Records for this exercise START

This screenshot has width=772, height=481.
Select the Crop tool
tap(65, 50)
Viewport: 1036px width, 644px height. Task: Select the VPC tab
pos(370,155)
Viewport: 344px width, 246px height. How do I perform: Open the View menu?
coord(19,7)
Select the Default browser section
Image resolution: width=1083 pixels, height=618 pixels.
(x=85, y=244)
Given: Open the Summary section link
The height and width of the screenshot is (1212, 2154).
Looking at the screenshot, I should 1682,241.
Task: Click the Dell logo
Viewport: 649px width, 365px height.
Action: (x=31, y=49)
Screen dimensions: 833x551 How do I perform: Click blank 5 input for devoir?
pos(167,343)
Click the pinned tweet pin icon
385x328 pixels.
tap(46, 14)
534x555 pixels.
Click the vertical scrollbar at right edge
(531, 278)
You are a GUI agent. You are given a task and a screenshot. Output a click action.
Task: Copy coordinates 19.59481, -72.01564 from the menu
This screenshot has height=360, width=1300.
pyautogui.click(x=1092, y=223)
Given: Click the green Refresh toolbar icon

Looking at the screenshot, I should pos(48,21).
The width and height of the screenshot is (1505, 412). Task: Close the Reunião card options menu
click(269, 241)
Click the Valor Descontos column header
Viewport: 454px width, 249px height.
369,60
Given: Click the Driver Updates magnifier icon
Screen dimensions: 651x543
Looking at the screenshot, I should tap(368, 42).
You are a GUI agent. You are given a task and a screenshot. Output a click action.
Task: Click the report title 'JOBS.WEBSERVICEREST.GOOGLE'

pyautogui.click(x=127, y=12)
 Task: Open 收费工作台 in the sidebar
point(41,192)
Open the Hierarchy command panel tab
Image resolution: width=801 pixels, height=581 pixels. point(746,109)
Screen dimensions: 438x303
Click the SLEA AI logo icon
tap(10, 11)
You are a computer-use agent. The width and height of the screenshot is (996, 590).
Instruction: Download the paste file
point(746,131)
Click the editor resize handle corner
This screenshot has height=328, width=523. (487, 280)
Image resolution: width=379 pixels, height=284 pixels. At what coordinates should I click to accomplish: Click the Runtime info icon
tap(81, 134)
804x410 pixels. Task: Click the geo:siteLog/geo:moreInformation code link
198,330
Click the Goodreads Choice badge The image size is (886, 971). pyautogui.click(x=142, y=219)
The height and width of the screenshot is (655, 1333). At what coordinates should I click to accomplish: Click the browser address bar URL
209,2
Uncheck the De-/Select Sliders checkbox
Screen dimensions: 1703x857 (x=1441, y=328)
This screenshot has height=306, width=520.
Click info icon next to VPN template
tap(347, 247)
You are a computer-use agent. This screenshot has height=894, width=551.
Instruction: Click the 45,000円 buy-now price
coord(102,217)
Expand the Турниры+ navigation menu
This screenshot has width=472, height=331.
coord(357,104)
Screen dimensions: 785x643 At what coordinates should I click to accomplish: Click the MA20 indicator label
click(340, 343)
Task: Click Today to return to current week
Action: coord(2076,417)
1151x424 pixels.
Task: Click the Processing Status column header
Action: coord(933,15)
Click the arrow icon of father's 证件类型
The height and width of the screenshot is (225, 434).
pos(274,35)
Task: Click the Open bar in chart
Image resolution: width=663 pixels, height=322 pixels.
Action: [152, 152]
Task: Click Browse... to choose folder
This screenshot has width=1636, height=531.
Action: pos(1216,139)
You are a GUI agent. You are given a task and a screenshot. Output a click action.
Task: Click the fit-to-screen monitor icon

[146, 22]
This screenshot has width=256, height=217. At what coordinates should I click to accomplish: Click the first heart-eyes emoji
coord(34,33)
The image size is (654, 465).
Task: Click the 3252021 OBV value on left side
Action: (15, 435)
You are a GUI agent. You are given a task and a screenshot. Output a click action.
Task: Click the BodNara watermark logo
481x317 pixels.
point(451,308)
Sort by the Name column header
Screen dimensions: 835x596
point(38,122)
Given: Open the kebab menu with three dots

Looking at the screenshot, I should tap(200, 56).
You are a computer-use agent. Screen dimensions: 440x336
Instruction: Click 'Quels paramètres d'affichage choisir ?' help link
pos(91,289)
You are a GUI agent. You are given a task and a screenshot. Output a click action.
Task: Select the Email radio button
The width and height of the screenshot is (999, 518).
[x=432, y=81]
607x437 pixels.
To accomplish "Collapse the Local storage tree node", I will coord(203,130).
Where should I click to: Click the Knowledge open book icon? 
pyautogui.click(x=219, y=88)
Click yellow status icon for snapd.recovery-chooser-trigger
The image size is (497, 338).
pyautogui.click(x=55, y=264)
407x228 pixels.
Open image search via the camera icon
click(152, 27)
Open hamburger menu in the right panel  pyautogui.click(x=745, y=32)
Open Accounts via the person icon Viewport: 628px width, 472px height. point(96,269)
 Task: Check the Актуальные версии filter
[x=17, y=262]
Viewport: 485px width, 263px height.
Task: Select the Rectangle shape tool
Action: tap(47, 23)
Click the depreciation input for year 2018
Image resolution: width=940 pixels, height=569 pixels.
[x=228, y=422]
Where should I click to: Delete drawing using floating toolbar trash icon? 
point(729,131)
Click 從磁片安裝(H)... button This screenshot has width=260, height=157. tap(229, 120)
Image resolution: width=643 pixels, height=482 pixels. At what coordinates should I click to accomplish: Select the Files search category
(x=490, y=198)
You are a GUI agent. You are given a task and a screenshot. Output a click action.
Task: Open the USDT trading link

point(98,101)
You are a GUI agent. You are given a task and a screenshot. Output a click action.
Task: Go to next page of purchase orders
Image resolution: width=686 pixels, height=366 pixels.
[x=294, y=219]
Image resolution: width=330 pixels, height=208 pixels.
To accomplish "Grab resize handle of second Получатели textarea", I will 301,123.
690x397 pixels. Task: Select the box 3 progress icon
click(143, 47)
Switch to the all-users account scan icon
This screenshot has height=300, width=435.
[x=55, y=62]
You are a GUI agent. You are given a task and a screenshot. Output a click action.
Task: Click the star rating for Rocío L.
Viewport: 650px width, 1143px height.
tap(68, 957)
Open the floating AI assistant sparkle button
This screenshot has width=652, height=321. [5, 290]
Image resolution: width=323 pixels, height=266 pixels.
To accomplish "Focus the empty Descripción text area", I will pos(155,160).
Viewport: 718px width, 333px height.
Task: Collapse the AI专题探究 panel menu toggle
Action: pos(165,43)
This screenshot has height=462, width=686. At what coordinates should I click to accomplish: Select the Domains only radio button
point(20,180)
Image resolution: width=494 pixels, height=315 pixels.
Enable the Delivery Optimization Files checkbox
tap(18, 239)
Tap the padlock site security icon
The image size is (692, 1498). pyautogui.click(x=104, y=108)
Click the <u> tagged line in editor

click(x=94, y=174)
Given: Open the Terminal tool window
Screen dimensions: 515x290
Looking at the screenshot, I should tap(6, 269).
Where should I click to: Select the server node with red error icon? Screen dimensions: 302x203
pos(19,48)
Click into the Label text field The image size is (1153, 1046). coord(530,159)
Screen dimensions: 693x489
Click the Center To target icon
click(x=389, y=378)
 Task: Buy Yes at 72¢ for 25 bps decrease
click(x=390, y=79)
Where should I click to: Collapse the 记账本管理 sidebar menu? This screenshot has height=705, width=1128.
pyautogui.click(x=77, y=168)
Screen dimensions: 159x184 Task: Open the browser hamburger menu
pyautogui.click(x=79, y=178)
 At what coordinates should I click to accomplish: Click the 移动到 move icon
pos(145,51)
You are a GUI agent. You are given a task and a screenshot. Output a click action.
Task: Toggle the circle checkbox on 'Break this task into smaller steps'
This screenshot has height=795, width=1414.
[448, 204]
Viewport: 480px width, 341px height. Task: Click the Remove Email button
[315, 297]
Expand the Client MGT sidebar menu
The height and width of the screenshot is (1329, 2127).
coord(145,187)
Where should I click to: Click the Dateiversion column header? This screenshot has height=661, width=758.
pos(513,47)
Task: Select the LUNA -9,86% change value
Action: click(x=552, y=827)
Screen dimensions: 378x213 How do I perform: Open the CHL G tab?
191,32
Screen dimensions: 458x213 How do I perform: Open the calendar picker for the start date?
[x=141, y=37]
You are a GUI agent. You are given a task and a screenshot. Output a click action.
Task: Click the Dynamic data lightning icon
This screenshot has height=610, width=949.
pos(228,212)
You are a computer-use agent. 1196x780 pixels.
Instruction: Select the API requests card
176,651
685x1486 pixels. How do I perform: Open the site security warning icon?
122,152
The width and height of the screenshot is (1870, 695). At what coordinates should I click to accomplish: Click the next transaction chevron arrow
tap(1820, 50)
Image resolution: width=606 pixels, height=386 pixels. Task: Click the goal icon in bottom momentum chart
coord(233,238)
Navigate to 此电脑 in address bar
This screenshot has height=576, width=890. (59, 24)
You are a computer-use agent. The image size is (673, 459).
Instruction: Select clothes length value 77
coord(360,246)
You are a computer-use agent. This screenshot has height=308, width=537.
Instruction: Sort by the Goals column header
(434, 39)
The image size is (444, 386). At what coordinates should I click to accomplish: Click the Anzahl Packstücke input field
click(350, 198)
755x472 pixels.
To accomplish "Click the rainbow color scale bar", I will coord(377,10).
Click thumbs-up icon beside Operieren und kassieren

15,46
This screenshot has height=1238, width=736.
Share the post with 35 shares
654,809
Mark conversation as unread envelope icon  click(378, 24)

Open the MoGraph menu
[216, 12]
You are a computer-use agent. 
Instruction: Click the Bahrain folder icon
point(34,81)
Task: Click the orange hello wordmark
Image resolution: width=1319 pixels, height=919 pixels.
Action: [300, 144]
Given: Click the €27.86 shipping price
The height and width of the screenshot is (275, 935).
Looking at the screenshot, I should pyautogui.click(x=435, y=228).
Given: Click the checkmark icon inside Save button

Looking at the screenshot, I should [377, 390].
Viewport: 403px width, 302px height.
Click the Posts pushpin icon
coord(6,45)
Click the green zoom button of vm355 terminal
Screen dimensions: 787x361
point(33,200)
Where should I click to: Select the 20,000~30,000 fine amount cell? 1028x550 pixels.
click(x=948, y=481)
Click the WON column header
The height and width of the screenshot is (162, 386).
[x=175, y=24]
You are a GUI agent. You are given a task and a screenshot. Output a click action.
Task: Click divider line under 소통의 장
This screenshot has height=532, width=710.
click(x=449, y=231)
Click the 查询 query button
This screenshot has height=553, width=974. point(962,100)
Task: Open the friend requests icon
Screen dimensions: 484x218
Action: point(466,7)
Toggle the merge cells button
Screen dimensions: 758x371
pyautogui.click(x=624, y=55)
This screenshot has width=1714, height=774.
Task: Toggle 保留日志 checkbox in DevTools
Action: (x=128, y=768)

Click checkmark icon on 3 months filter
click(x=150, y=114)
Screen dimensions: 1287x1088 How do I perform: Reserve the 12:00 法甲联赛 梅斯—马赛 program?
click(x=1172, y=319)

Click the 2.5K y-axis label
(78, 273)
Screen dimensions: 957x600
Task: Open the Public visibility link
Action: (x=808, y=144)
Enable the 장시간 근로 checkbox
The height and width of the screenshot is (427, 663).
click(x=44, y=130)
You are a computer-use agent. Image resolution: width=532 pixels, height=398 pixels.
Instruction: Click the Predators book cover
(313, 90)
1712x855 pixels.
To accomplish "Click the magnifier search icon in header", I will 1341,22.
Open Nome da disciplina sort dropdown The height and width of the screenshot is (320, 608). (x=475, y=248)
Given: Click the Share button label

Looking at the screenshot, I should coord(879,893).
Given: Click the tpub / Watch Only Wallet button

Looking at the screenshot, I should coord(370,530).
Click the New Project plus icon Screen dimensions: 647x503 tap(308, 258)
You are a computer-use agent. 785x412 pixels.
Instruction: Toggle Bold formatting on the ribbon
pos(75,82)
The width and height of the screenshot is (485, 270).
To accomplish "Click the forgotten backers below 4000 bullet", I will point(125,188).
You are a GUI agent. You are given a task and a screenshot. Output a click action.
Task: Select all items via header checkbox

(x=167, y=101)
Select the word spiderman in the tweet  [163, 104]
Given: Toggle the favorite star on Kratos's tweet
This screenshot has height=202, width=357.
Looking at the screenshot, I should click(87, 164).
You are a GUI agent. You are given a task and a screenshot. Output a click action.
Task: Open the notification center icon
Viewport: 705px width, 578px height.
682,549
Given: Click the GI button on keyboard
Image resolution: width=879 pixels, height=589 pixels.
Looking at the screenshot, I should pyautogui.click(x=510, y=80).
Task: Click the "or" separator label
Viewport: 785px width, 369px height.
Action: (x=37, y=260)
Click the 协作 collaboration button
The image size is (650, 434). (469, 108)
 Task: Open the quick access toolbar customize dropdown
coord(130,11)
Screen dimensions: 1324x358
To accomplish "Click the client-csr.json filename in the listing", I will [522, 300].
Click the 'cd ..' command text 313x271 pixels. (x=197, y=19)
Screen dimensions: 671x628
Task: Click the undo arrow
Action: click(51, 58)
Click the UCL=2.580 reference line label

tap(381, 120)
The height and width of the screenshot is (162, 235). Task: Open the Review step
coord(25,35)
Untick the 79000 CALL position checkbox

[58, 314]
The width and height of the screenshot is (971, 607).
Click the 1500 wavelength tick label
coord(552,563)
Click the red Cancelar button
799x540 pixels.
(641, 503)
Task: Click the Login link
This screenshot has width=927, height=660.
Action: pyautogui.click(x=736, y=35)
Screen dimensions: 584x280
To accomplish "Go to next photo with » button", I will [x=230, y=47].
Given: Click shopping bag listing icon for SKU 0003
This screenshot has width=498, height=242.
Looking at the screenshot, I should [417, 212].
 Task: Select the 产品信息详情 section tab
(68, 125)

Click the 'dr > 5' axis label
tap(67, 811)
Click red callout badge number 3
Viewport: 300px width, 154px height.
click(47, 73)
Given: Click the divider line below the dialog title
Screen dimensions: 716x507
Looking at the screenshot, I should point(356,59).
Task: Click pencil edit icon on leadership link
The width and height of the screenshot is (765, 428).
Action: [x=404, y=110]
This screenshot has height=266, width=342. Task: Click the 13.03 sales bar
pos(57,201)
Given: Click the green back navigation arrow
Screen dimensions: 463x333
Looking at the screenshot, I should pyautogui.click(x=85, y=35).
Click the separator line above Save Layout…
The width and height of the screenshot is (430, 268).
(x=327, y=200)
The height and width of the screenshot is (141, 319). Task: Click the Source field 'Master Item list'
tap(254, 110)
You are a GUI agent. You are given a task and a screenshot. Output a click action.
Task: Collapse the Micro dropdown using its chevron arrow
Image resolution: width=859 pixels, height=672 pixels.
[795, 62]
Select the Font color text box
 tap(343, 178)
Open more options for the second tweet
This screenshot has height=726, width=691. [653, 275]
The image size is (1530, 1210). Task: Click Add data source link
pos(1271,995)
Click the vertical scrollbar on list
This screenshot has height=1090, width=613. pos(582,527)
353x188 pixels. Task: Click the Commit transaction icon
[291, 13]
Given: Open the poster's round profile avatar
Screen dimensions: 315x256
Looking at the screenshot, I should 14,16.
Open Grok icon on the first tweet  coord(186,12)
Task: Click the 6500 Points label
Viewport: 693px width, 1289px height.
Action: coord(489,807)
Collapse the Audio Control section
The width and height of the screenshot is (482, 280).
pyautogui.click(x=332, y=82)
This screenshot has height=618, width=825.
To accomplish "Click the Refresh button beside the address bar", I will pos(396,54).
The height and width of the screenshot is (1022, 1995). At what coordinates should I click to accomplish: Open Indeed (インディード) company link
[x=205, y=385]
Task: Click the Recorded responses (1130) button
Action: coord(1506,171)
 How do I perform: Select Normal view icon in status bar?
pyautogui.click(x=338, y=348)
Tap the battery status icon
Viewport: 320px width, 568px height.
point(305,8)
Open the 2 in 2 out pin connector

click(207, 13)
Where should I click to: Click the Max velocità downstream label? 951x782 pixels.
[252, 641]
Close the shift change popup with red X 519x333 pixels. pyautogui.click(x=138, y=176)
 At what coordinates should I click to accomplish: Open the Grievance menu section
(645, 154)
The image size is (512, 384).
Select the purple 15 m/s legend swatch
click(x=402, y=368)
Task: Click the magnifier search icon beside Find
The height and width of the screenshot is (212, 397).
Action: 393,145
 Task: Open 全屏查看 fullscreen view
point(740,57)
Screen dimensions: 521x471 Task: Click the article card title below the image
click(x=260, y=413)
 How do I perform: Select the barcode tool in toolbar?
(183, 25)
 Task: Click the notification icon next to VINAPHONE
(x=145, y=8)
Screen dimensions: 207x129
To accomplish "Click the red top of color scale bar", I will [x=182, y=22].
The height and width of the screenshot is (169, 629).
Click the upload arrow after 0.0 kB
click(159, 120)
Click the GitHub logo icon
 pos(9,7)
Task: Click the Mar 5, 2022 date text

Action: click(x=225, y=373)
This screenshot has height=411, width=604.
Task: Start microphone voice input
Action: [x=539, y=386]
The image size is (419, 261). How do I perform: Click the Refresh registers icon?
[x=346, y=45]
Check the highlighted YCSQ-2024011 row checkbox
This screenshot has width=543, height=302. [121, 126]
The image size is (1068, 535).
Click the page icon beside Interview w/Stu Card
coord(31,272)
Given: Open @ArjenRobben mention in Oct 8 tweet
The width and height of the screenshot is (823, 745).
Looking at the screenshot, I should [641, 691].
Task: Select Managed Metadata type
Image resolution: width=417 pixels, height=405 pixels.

Records for this exercise END

(Task objective) Lines above with the string "divider" need to be found and copied.

(Answer section)
Task: Click divider line under 소통의 장
Given: Click the divider line below the dialog title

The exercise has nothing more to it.